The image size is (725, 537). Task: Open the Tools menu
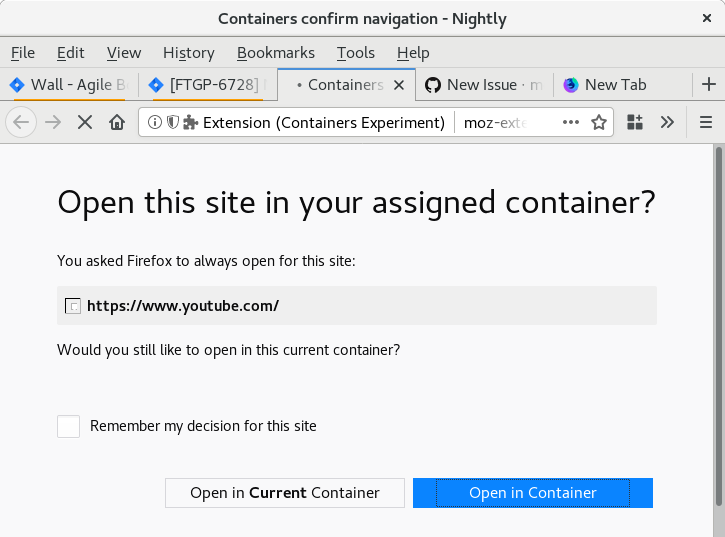(x=355, y=53)
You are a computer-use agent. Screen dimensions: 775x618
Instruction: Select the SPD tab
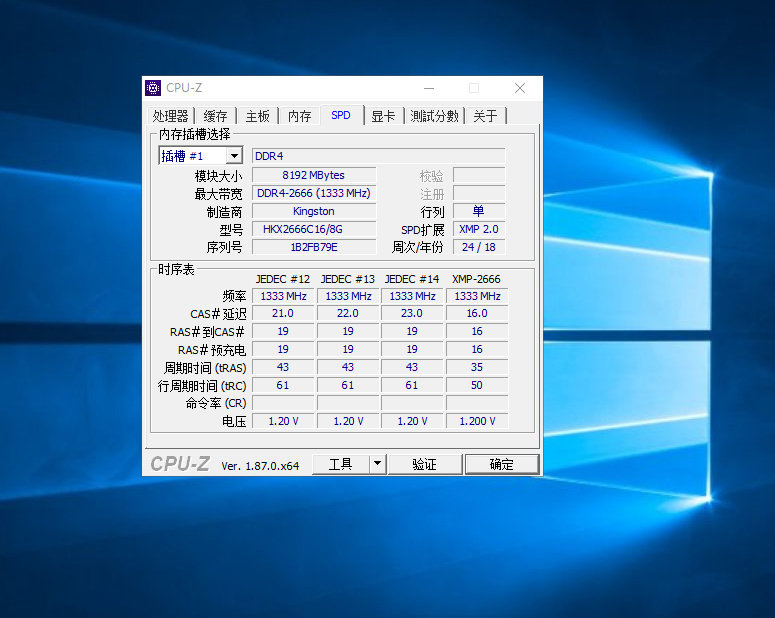(x=341, y=115)
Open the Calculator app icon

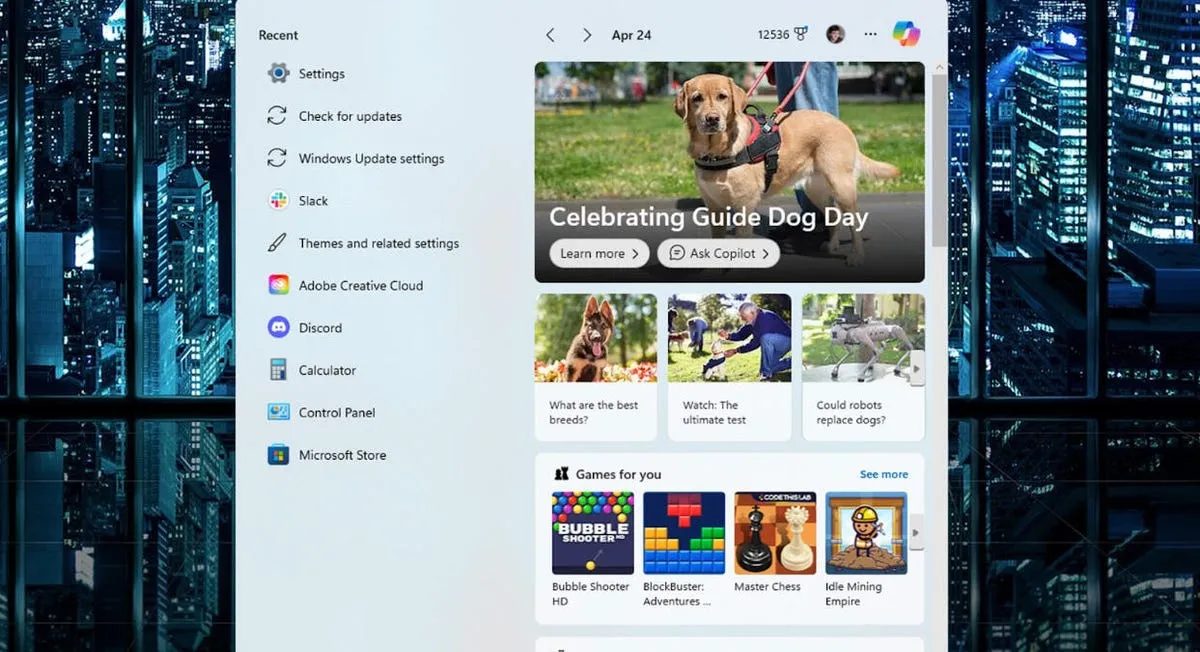point(278,370)
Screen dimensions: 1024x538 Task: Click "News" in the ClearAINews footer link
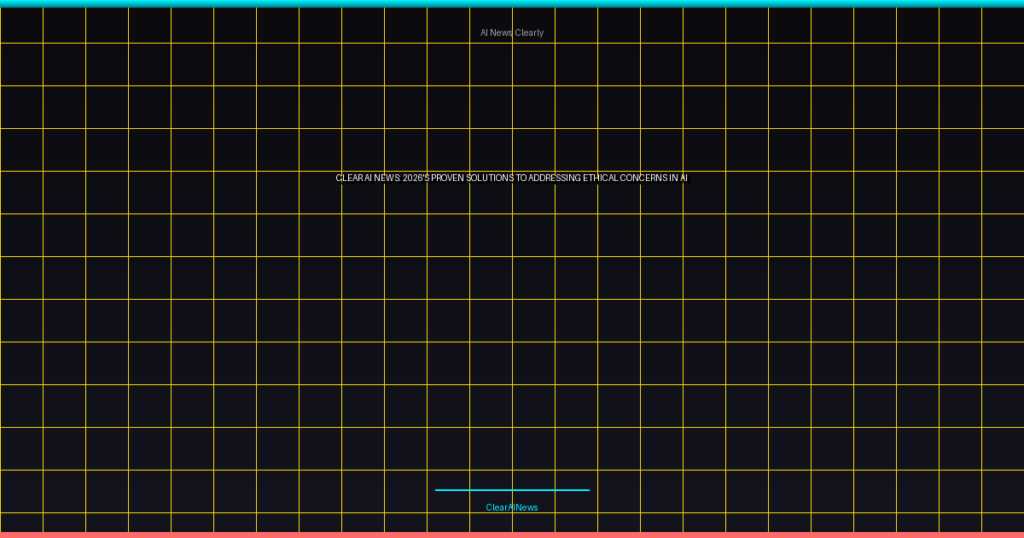point(527,507)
● ● ● ● ● ● ●
Your instructions:
Write the listing above out again word for word, excluding all images.

Result for this task:
The image size is (725, 537). Task: Open the Tools menu
(x=355, y=53)
You are a computer-use agent. Screen dimensions: 775x618
Instruction: Select the SPD tab
(x=341, y=115)
Open the Calculator app icon

point(278,370)
Screen dimensions: 1024x538 Task: Click "News" in the ClearAINews footer link
point(527,507)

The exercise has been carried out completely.